━━━━━ Records provided ━━━━━

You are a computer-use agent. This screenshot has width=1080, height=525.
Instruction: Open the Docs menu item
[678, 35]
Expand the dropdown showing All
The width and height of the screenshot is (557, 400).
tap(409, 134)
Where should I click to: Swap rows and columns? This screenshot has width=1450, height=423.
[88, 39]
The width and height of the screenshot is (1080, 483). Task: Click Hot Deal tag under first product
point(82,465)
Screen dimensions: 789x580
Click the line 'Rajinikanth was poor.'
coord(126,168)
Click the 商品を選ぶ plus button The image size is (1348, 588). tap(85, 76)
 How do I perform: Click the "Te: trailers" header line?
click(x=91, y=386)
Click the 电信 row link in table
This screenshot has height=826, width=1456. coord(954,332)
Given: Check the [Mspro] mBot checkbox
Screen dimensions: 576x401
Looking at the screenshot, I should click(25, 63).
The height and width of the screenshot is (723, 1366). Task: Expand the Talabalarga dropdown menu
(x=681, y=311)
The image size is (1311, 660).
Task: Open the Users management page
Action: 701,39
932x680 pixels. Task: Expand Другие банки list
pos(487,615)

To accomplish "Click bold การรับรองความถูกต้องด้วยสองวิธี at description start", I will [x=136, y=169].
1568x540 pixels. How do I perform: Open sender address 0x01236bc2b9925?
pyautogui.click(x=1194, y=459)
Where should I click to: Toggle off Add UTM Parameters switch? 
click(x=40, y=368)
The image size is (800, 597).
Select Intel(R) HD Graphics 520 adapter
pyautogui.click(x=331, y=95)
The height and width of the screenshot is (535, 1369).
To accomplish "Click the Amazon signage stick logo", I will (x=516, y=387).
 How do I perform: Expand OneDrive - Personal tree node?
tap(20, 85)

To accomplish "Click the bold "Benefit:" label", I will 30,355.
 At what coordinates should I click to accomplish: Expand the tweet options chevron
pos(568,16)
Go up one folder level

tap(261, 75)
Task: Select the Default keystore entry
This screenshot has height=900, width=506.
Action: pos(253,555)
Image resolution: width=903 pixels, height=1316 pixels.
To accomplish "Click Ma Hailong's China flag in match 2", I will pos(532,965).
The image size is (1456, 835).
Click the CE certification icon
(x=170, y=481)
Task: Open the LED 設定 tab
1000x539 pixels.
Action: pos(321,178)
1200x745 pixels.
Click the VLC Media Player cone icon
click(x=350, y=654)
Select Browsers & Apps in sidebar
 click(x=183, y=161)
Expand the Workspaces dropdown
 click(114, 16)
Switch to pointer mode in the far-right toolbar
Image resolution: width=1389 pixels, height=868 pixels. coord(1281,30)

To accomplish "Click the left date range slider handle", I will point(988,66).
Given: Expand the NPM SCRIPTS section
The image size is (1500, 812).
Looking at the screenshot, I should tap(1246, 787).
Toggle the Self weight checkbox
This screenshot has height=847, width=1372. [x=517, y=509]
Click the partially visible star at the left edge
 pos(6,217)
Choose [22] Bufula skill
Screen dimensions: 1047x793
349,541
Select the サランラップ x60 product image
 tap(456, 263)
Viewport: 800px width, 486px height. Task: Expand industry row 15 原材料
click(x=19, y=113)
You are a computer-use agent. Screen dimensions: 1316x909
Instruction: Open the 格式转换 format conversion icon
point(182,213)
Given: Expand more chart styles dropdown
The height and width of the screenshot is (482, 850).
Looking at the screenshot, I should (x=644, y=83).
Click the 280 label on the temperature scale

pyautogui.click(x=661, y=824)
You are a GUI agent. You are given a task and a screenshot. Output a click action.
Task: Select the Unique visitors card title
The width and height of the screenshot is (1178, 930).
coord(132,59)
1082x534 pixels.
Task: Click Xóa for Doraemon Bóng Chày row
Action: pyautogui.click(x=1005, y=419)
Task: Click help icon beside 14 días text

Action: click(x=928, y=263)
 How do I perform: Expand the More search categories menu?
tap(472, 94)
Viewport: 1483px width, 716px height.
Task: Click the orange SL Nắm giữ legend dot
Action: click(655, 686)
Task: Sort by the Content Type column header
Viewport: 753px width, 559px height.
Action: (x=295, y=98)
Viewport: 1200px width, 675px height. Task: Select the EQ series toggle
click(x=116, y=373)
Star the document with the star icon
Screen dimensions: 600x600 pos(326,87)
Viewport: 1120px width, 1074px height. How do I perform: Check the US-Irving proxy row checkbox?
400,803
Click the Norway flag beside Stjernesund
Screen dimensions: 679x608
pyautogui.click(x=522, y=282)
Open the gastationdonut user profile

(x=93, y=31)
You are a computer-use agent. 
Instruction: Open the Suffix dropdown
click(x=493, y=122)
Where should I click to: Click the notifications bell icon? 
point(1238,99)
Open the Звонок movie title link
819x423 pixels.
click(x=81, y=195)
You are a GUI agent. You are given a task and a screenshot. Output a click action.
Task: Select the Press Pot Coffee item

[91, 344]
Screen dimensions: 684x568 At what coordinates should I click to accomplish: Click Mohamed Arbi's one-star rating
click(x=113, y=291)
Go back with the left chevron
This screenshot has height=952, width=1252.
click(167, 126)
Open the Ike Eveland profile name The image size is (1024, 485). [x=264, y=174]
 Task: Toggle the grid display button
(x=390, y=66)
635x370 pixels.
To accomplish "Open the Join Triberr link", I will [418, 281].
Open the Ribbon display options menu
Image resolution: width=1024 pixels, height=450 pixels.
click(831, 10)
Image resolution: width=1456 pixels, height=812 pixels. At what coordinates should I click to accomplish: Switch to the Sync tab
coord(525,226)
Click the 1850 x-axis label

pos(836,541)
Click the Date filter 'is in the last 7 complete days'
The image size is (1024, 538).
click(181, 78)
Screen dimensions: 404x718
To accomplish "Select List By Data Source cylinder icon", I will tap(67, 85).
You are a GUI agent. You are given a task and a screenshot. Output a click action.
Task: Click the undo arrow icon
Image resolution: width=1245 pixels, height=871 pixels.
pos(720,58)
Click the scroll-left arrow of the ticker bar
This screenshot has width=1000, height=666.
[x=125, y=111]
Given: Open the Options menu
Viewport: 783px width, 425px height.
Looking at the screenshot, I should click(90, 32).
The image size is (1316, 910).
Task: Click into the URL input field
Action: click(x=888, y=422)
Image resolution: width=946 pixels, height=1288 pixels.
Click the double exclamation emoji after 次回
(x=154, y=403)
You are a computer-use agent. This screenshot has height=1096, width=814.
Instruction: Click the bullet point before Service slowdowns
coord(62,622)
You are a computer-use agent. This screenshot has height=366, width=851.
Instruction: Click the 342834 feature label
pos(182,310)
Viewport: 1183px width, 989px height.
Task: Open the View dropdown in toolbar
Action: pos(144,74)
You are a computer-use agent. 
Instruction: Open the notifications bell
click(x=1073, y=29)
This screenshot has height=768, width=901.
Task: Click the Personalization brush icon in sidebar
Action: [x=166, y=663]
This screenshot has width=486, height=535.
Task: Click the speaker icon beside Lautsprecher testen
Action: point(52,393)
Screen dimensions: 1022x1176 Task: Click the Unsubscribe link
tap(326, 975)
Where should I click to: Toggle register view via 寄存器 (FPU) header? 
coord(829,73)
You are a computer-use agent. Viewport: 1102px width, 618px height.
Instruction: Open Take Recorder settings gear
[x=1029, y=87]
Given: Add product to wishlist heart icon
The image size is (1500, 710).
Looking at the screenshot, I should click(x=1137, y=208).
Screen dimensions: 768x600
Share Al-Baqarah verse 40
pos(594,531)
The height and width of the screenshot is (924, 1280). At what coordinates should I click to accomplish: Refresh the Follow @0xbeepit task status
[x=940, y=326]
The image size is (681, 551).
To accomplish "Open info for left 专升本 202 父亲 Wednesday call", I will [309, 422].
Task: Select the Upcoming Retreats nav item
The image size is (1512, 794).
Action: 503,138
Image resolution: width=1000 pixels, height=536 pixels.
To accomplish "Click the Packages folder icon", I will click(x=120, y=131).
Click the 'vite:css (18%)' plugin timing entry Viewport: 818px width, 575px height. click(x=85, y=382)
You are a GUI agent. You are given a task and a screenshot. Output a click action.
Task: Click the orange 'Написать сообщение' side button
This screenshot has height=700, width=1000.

━━━━━

- _Task details_
Nothing but the lines above from the one containing "How do I perform: Click" through the one containing "The height and width of the screenshot is (535, 1369)." should appear in the answer, each repeated exactly.

- _Answer to the exercise_
 How do I perform: Click the "Te: trailers" header line?
click(x=91, y=386)
Click the 电信 row link in table
This screenshot has height=826, width=1456. coord(954,332)
Given: Check the [Mspro] mBot checkbox
Screen dimensions: 576x401
Looking at the screenshot, I should click(25, 63).
The height and width of the screenshot is (723, 1366). Task: Expand the Talabalarga dropdown menu
(x=681, y=311)
The image size is (1311, 660).
Task: Open the Users management page
Action: 701,39
932x680 pixels. Task: Expand Другие банки list
pos(487,615)

To accomplish "Click bold การรับรองความถูกต้องด้วยสองวิธี at description start", I will [x=136, y=169].
1568x540 pixels. How do I perform: Open sender address 0x01236bc2b9925?
pyautogui.click(x=1194, y=459)
Where should I click to: Toggle off Add UTM Parameters switch? 
click(x=40, y=368)
The image size is (800, 597).
Select Intel(R) HD Graphics 520 adapter
pyautogui.click(x=331, y=95)
The height and width of the screenshot is (535, 1369).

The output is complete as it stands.